▶ Try it:
Please make an exact transcription of all the data that follows.

#####

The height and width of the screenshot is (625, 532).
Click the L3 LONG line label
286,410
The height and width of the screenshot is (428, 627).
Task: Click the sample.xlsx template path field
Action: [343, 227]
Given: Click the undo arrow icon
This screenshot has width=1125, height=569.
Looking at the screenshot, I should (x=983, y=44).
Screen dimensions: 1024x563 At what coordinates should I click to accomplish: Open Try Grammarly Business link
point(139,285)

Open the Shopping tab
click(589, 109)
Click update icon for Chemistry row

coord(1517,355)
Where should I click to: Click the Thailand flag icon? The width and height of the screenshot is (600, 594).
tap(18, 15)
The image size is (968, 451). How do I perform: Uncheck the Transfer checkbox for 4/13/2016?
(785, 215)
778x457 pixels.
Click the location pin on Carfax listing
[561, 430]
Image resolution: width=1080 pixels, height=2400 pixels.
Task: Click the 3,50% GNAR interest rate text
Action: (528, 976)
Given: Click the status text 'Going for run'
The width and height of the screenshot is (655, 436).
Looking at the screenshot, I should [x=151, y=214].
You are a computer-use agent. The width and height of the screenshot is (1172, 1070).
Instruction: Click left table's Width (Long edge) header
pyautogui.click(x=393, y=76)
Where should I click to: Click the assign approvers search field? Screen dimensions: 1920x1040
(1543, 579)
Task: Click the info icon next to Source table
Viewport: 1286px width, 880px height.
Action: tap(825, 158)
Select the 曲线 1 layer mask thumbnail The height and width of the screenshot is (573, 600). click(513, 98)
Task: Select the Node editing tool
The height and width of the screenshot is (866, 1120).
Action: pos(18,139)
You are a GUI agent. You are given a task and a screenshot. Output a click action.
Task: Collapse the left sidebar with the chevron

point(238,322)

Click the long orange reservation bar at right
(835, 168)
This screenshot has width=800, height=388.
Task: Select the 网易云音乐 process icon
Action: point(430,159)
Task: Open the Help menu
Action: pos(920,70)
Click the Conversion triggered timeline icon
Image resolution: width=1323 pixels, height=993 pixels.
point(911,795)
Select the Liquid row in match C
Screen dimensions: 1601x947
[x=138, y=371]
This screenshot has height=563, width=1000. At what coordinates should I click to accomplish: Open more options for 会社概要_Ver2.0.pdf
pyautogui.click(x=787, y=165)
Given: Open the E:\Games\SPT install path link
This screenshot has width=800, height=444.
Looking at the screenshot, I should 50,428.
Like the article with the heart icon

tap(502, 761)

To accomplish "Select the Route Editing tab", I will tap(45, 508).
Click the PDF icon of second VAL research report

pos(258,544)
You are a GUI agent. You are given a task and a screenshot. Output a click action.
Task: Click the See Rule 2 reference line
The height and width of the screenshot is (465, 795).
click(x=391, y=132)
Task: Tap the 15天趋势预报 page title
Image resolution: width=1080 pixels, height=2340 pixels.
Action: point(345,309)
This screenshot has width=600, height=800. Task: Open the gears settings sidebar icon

#####

▶ Task solution:
The height and width of the screenshot is (625, 532).
Click the L3 LONG line label
286,410
The height and width of the screenshot is (428, 627).
Task: Click the sample.xlsx template path field
Action: [343, 227]
Given: Click the undo arrow icon
This screenshot has width=1125, height=569.
Looking at the screenshot, I should (x=983, y=44).
Screen dimensions: 1024x563 At what coordinates should I click to accomplish: Open Try Grammarly Business link
point(139,285)

Open the Shopping tab
click(589, 109)
Click update icon for Chemistry row

coord(1517,355)
Where should I click to: Click the Thailand flag icon? The width and height of the screenshot is (600, 594).
tap(18, 15)
The image size is (968, 451). How do I perform: Uncheck the Transfer checkbox for 4/13/2016?
(785, 215)
778x457 pixels.
Click the location pin on Carfax listing
[561, 430]
Image resolution: width=1080 pixels, height=2400 pixels.
Task: Click the 3,50% GNAR interest rate text
Action: (528, 976)
Given: Click the status text 'Going for run'
The width and height of the screenshot is (655, 436).
Looking at the screenshot, I should [x=151, y=214].
You are a computer-use agent. The width and height of the screenshot is (1172, 1070).
Instruction: Click left table's Width (Long edge) header
pyautogui.click(x=393, y=76)
Where should I click to: Click the assign approvers search field? Screen dimensions: 1920x1040
(1543, 579)
Task: Click the info icon next to Source table
Viewport: 1286px width, 880px height.
Action: tap(825, 158)
Select the 曲线 1 layer mask thumbnail The height and width of the screenshot is (573, 600). click(513, 98)
Task: Select the Node editing tool
The height and width of the screenshot is (866, 1120).
Action: pos(18,139)
You are a GUI agent. You are given a task and a screenshot. Output a click action.
Task: Collapse the left sidebar with the chevron

point(238,322)

Click the long orange reservation bar at right
(835, 168)
This screenshot has width=800, height=388.
Task: Select the 网易云音乐 process icon
Action: point(430,159)
Task: Open the Help menu
Action: pos(920,70)
Click the Conversion triggered timeline icon
Image resolution: width=1323 pixels, height=993 pixels.
point(911,795)
Select the Liquid row in match C
Screen dimensions: 1601x947
[x=138, y=371]
This screenshot has height=563, width=1000. At what coordinates should I click to accomplish: Open more options for 会社概要_Ver2.0.pdf
pyautogui.click(x=787, y=165)
Given: Open the E:\Games\SPT install path link
This screenshot has width=800, height=444.
Looking at the screenshot, I should 50,428.
Like the article with the heart icon

tap(502, 761)

To accomplish "Select the Route Editing tab", I will tap(45, 508).
Click the PDF icon of second VAL research report

pos(258,544)
You are a GUI agent. You are given a task and a screenshot. Output a click action.
Task: Click the See Rule 2 reference line
The height and width of the screenshot is (465, 795).
click(x=391, y=132)
Task: Tap the 15天趋势预报 page title
Image resolution: width=1080 pixels, height=2340 pixels.
Action: point(345,309)
This screenshot has width=600, height=800. Task: Open the gears settings sidebar icon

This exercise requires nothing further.